Wie sind Ehegatten und Kinder in der PKV versichert?

Die beitragsfreie Familienversicherung aus der gesetzlichen Krankenversicherung (GKV) existiert in der privaten Krankenversicherung (PKV) nicht. Jede Person muss in einem eigenen Tarif versichert werden und einen separaten Beitrag zahlen.

Somit sind in der PKV der nicht berufstätige Ehepartner sowie Kinder eigenständig zu versichern. Die Familienversicherung der GKV endet in dem Moment, in dem ein Alleinverdiener aus der gesetzlichen in die private Krankenkasse wechselt.
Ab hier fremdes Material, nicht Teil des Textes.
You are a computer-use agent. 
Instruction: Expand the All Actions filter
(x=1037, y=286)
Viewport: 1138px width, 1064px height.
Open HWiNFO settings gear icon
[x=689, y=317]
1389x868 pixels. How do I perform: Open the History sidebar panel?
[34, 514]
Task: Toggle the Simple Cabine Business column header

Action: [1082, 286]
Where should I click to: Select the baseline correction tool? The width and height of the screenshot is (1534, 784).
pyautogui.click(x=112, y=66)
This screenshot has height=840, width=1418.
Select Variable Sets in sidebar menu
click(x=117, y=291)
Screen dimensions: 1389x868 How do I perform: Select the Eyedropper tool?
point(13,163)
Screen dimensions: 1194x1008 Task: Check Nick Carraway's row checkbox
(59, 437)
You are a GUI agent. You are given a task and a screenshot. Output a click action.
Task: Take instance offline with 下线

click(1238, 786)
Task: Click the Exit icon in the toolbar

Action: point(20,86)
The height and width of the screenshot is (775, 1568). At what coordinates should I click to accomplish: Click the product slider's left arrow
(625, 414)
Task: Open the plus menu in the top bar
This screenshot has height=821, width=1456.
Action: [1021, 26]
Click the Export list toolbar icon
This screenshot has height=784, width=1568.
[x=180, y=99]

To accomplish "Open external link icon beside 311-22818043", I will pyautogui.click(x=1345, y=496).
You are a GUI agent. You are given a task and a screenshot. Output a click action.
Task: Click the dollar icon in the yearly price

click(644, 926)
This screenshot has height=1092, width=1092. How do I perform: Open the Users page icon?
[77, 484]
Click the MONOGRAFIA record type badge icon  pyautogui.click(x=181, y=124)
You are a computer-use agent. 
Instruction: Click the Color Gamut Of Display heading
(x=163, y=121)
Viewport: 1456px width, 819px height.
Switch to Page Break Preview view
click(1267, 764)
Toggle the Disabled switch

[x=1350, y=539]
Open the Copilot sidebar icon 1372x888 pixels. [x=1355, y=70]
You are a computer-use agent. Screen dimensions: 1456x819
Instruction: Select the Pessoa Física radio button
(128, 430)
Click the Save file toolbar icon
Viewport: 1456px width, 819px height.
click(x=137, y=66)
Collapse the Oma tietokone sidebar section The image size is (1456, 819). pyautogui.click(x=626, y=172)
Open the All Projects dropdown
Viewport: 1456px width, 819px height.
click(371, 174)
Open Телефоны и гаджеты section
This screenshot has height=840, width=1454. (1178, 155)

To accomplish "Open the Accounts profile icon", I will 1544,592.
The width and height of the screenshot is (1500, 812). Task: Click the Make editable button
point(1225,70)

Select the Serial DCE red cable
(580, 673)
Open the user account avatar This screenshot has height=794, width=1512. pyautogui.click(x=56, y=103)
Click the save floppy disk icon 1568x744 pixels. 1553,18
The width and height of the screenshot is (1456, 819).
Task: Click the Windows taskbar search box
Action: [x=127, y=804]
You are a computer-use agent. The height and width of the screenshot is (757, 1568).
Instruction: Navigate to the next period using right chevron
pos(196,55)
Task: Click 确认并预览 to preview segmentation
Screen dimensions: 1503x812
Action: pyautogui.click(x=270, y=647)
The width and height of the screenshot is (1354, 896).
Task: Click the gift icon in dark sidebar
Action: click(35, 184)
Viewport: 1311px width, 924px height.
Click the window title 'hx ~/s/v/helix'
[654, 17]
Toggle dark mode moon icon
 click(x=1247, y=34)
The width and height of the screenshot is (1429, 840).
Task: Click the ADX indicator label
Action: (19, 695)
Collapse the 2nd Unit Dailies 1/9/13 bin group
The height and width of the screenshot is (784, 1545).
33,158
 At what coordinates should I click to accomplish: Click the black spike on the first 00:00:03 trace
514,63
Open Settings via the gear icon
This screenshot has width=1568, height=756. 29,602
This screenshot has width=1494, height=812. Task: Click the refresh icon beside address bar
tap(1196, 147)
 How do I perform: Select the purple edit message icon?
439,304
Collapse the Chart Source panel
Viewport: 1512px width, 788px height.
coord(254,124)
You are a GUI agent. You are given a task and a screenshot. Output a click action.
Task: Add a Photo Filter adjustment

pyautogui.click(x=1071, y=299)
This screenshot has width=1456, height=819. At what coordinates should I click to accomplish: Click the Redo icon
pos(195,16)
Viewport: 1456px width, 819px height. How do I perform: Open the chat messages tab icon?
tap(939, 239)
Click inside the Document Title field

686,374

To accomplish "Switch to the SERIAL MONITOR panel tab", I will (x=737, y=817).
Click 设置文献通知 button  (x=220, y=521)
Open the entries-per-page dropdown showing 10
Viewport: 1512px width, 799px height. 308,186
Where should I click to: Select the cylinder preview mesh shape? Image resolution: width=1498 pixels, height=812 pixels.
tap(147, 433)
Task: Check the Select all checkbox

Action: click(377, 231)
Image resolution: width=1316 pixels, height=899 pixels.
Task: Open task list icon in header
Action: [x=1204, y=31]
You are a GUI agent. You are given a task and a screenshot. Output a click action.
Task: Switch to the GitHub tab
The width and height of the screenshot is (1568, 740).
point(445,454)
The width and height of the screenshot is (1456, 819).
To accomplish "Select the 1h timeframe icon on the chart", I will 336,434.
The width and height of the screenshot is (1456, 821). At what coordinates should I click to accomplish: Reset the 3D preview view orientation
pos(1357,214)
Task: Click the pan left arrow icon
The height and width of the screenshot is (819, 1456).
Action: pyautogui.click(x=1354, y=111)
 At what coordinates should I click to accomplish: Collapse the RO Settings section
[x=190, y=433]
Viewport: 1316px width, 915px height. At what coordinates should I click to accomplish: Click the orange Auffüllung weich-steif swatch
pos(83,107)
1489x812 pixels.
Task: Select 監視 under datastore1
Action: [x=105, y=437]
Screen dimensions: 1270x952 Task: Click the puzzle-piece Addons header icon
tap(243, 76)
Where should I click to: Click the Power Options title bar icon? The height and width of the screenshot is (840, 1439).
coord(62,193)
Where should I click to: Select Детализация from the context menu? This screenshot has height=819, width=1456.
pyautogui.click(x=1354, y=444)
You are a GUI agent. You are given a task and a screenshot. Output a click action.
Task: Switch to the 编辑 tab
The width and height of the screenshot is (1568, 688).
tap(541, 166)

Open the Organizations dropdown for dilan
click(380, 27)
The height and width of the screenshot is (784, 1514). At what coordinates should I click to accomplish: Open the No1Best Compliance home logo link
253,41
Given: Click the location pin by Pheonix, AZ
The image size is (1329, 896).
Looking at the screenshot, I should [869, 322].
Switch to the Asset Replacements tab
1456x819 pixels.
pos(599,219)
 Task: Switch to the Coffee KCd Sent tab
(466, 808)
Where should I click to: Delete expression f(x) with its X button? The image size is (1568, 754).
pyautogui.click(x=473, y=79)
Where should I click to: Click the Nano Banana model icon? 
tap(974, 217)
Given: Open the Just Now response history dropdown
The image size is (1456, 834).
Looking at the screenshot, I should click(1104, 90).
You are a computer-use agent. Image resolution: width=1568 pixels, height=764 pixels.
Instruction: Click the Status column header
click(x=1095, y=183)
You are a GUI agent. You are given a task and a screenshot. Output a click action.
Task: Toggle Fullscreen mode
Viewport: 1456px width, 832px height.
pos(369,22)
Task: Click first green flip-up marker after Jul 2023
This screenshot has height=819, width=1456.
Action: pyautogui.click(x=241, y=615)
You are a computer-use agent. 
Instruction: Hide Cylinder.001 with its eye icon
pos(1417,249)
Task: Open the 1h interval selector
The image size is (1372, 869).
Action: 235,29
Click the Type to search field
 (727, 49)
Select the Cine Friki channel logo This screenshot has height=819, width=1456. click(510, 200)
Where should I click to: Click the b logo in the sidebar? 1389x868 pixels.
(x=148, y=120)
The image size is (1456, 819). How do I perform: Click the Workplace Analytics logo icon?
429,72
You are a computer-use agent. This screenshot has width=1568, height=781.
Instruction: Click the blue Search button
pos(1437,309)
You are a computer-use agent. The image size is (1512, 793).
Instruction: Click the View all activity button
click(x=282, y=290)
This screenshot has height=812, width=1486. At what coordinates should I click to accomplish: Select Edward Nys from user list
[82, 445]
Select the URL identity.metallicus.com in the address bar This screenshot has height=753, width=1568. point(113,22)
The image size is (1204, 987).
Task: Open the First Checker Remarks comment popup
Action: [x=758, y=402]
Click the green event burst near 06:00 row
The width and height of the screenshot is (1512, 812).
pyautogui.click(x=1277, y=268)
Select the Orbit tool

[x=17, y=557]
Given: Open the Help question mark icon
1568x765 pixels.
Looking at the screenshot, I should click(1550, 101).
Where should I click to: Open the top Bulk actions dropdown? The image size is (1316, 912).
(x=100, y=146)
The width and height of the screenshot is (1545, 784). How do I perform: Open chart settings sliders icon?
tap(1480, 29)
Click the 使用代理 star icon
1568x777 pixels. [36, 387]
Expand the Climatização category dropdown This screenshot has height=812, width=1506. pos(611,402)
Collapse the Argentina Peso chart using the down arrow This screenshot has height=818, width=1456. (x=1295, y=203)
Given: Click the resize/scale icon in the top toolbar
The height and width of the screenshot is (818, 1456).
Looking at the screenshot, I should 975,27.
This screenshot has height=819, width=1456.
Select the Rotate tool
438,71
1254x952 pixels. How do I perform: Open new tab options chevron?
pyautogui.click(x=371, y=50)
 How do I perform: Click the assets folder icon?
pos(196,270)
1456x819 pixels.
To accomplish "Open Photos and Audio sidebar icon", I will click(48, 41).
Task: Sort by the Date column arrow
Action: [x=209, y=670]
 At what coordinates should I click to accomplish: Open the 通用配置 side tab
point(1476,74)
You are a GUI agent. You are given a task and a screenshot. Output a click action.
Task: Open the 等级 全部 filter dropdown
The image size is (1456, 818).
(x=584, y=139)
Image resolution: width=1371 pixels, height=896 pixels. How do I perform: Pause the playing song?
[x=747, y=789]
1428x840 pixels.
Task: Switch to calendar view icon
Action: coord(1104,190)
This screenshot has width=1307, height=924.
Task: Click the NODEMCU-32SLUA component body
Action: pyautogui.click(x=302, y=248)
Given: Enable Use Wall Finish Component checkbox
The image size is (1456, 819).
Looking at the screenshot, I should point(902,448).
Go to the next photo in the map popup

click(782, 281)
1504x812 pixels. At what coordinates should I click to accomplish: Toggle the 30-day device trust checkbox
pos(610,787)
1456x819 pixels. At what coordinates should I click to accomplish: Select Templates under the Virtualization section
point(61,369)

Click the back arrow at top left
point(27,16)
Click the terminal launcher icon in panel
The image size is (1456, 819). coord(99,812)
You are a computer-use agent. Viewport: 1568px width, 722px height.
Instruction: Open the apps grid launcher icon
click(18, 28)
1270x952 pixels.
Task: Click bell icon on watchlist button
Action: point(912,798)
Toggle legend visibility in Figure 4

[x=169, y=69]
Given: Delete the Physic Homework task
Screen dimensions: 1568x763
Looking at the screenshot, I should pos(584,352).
Ab diesem Zeitpunkt besteht die Wahlmöglichkeit zwischen einer freiwilligen Mitgliedschaft in der GKV (gegen Beitrag) oder einem PKV-Vertrag.

Vor dem Übertritt in das private Versicherungssystem sollte man daher die weitere Familienplanung im Auge behalten. Die Privatversicherung ist insbesondere dann teurer als das GKV-System, wenn neben dem Nachwuchs noch der Ehegatte mitversichert werden muss. Dem stehen natürlich die höheren Leistungen in der PKV gegenüber.